> GIVEN RECORDS:
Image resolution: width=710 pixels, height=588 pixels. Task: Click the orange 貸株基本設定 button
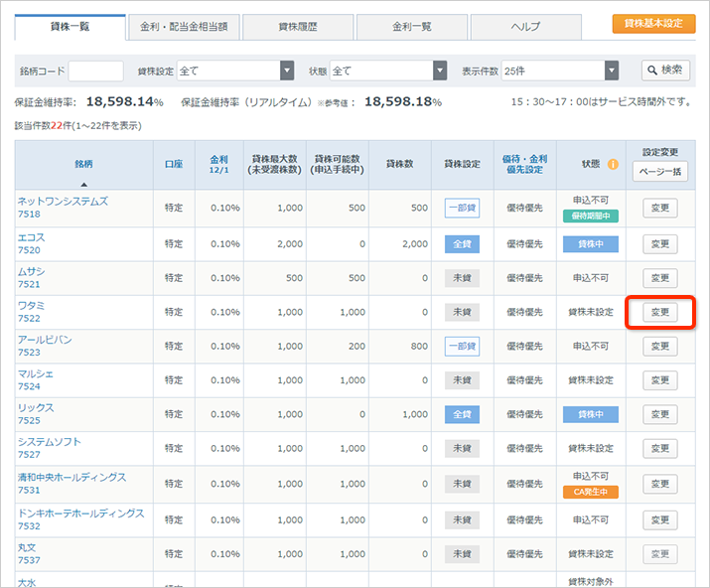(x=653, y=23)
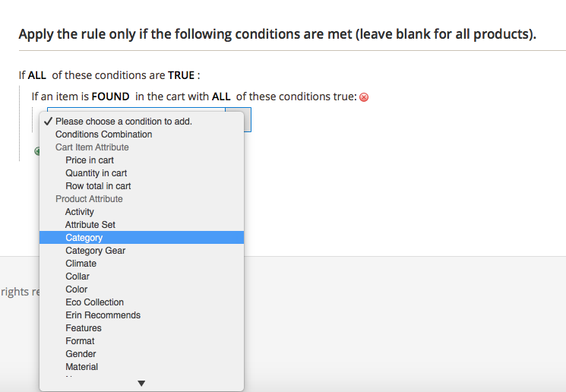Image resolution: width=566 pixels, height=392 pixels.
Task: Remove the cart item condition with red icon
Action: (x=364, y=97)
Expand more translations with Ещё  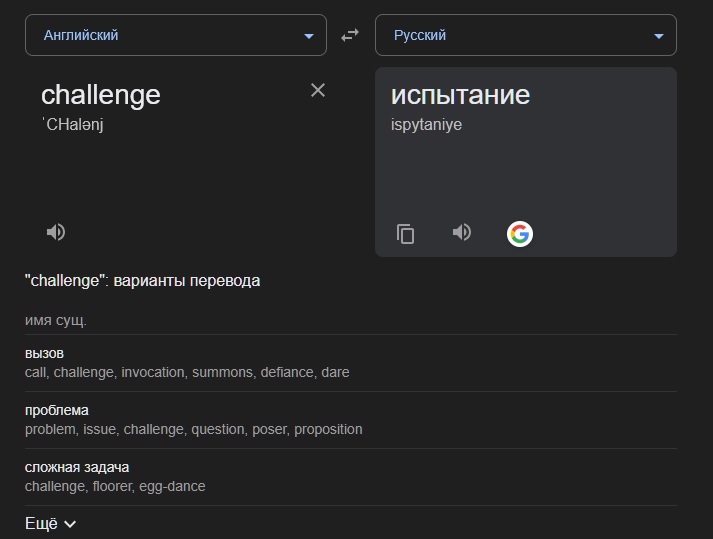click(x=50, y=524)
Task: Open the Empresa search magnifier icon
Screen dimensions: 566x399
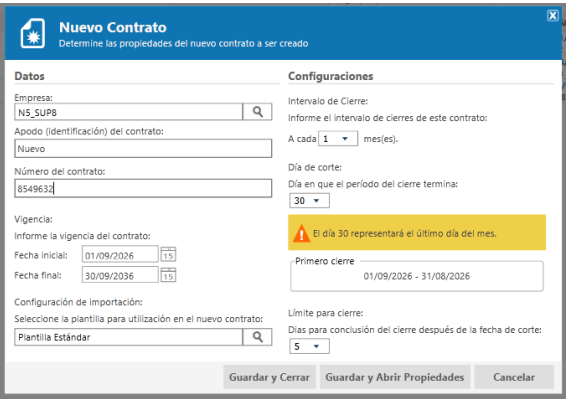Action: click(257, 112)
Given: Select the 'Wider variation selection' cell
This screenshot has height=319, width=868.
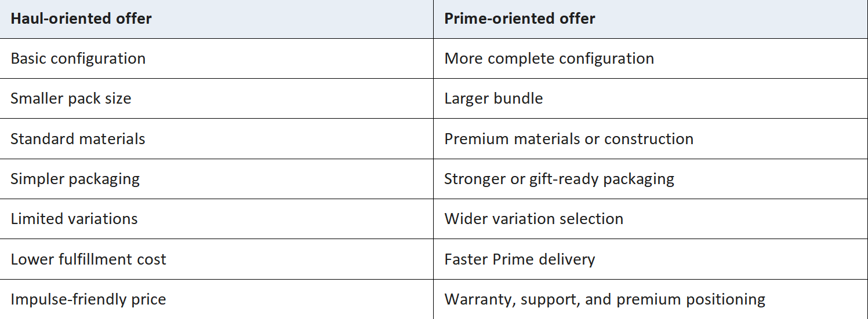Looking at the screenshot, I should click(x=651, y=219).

> ACTIVITY:
Only the lines from the one containing "Task: Open the Empresa search magnifier icon" through the last line of the entries above belong in the copy; reproduce them exactly and drop every picture.

> TASK RESPONSE:
Task: Open the Empresa search magnifier icon
Screen dimensions: 566x399
Action: click(257, 112)
Given: Select the 'Wider variation selection' cell
This screenshot has height=319, width=868.
Looking at the screenshot, I should click(x=651, y=219).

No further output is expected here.